Personal information
- Born: 29 January 1942 Copenhagen, Denmark
- Died: 16 November 2022 (aged 80)

Chess career
- Country: Denmark
- Title: International Master (1986)
- Peak rating: 2425 (July 1971)

= Bjørn Brinck-Claussen =

Danish chess player (1942–2022)

Bjørn Brinck-Claussen (29 January 1942 – 16 November 2022) was a Danish chess International Master (IM) (1986), three-times Danish Chess Championship winner (1966, 1970, 1977), Chess Olympiad individual silver medal winner (1962).

==Biography==
In the 1960s and 1970s, Bjørn Brinck-Claussen was one of the strongest Danish chess players after chess grandmaster Bent Larsen. Three times he won Danish Chess Championships: 1966, 1970, and 1977. In 1962/63, he won Hastings International Chess Congress B tournament. In 1963, he won Nordic Chess Championship. In 1986, he was awarded the FIDE International Master (IM) title. In 1996, he shared first place in Copenhagen City Chess Championship.
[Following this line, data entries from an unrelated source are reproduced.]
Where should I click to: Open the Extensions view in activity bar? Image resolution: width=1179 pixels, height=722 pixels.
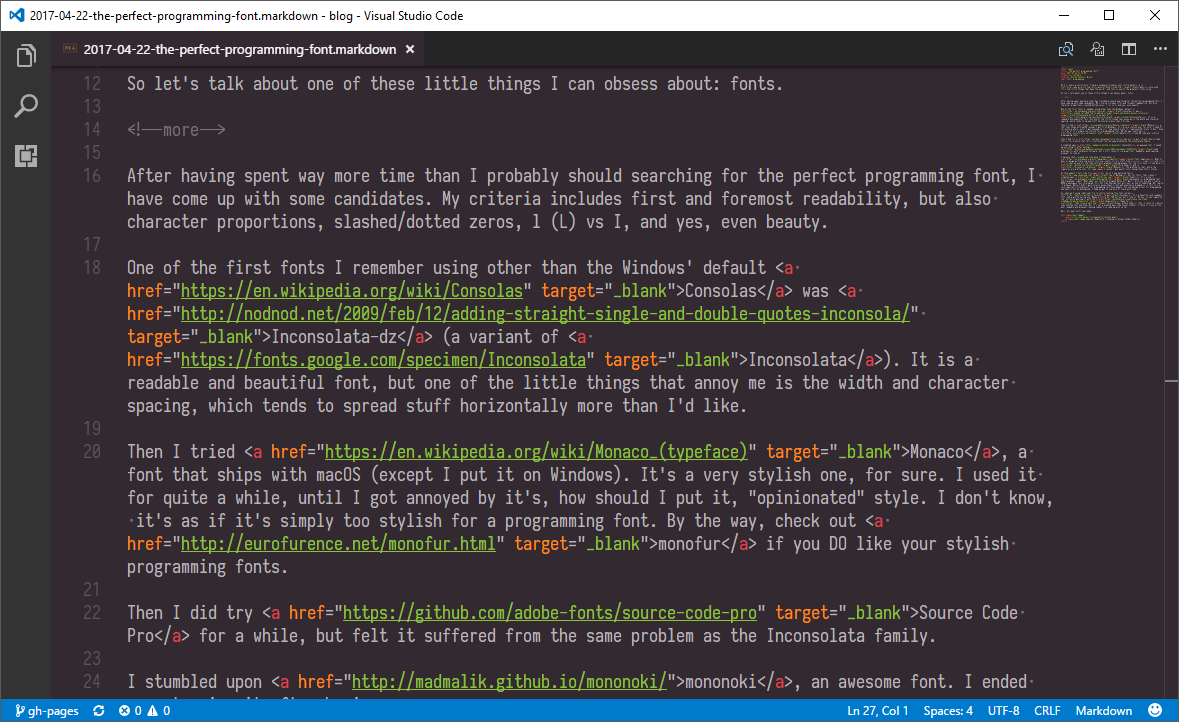(x=26, y=155)
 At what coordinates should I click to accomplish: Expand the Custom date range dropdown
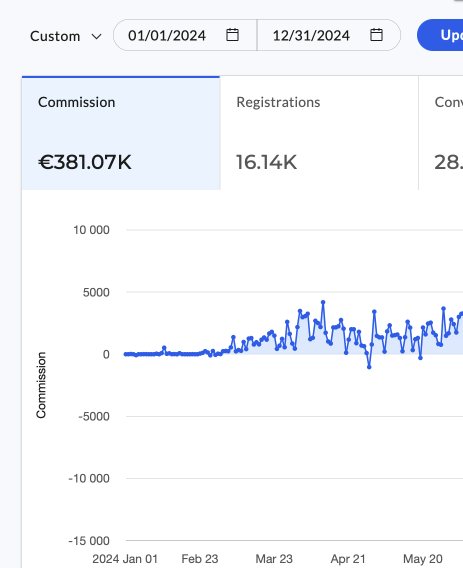coord(66,36)
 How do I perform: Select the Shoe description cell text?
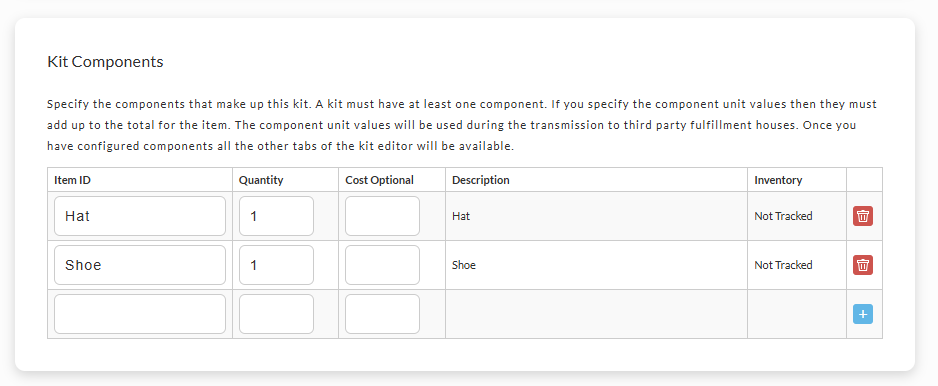coord(464,265)
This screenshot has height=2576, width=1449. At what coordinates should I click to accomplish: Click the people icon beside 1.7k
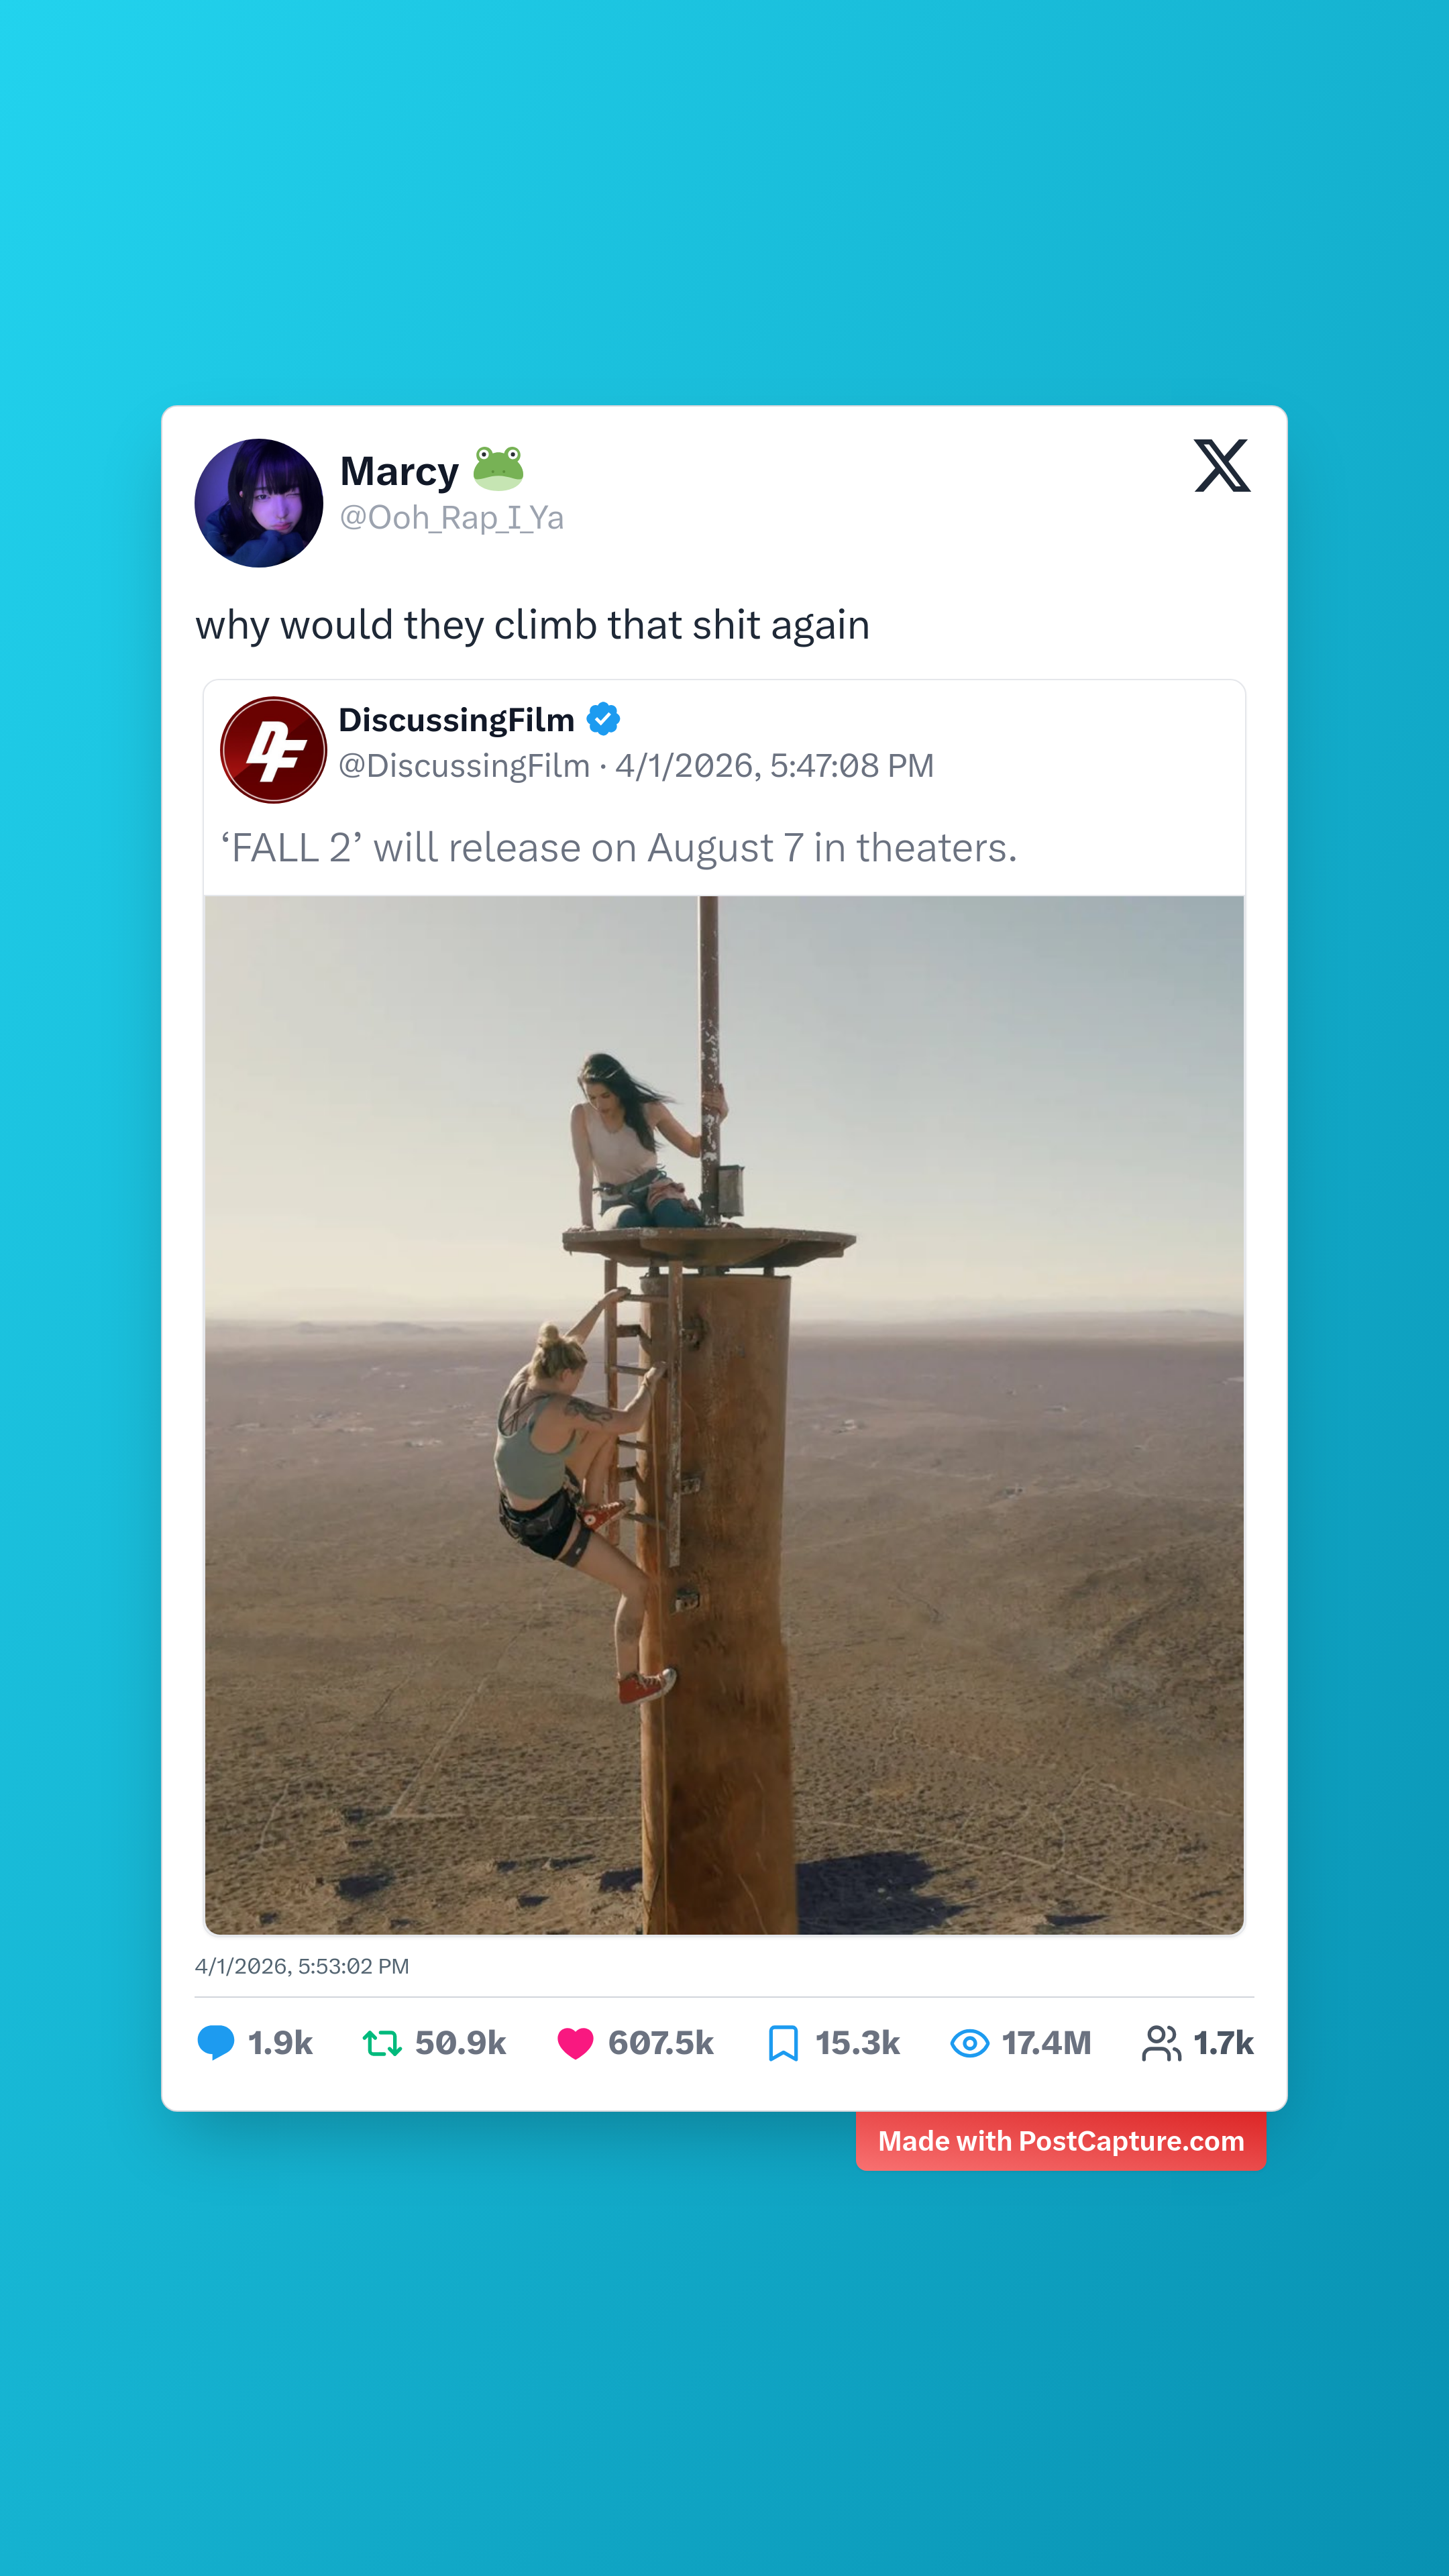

Bjørn Brinck-Claussen played for Denmark in the Chess Olympiads:
- In 1962, at second reserve board in the 15th Chess Olympiad in Varna (+8, =2, -2) and won individual silver medal,
- In 1964, at third board in the 16th Chess Olympiad in Tel Aviv (+7, =5, -2),
- In 1966, at second board in the 17th Chess Olympiad in Havana (+5, =4, -8),
- In 1968, at second board in the 18th Chess Olympiad in Lugano (+4, =6, -4),
- In 1984, at first reserve board in the 26th Chess Olympiad in Thessaloniki (+3, =5, -3),
- In 1990, at second reserve board in the 29th Chess Olympiad in Novi Sad (+1, =3, -2).

Brinck-Claussen played for Denmark in the European Team Chess Championship:
- In 1983, at first reserve board in the 8th European Team Chess Championship in Plovdiv (+1, =1, -2).

Brinck-Claussen also played six times for Denmark in the World Student Team Chess Championships (1961-1962, 1964, 1966–1968) and won bronze medal in team competition (1966).

Brinck-Claussen died on 16 November 2022, at the age of 80.